NUMANCIA: RESISTIR HASTA EL FIN

De "guerra de fuego" calificó el historiador griego Polibio la que durante veinte años mantuvieron los habitantes de esta pequeña ciudad arévaca contra el ejército más poderoso de la época, el de Roma.


En la época en que trataba de afianzar su dominio sobre Hispania, la rebelión de un pueblo indígena peninsular puso a Roma en uno de los más graves trances de su historia. El movimiento se originó en Celtiberia, un territorio que se extendía entre las actuales regiones de Castilla la Vieja, Aragón y la Rioja, y que comprendía pueblos diversos entre los que destacaban los belos, con capital en Segena, y los arévacos, centrados en Numancia.

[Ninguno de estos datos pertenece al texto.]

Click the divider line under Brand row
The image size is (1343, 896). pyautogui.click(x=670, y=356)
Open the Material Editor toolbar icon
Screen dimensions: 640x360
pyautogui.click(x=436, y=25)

En el año 179 a.C. el general Graco había derrotado por primera vez a los celtíberos, a los que Roma impuso mediante un tratado una serie de condiciones de sumisión. Unas décadas después, en 153 a.C. Segeda cometió una infracción del tratado, o al menos así lo consideraron los romanos, que decidieron enviar una expedición de castigo. Apelando probablemente a una alianza preexistente, los belos decidieron refugiarse en Numancia y hacer frente tras sus murallas a la ofensiva romana. El general romano, al frente de 30.000 hombres y con un destacamento de elefantes, creyó que despacharía rápidamente la operación. Pero tras sufrir grandes pérdidas en una emboscada de los indígenas, su asalto fracasó y terminó en desbandada.

La "segunda guerra celtibérica" consistió en un asedio romano contra Numancia que duró nada menos que veinte años. Diversas ofensivas se estrellaron contra las murallas numantinas y las defensas dispuestas en torno al montículo sobre el que se alzaba la ciudad. La incompetencia de muchos generales hizo que se extendiera la indisciplina entre la tropa, al mismo tiempo que los numantinos se envalentonaban hasta considerarse invencibles. Sólo la llegada del militar más afamado de la Roma de entonces, Escipión, el mismo que en el año 146 había tomado Cartago, pudo cambiar las tornas. Restablecida la autoridad sobre las tropas, éstas estrecharon el cerco hasta cortar todos los suministros a la ciudad celtíbera. Desesperados, algunos numantinos se entregaron, para ser ajusticiados o vendidos como esclavos. Otros prefirieron suicidarse antes que perder la libertad y ver cómo su patria era reducida a cenizas.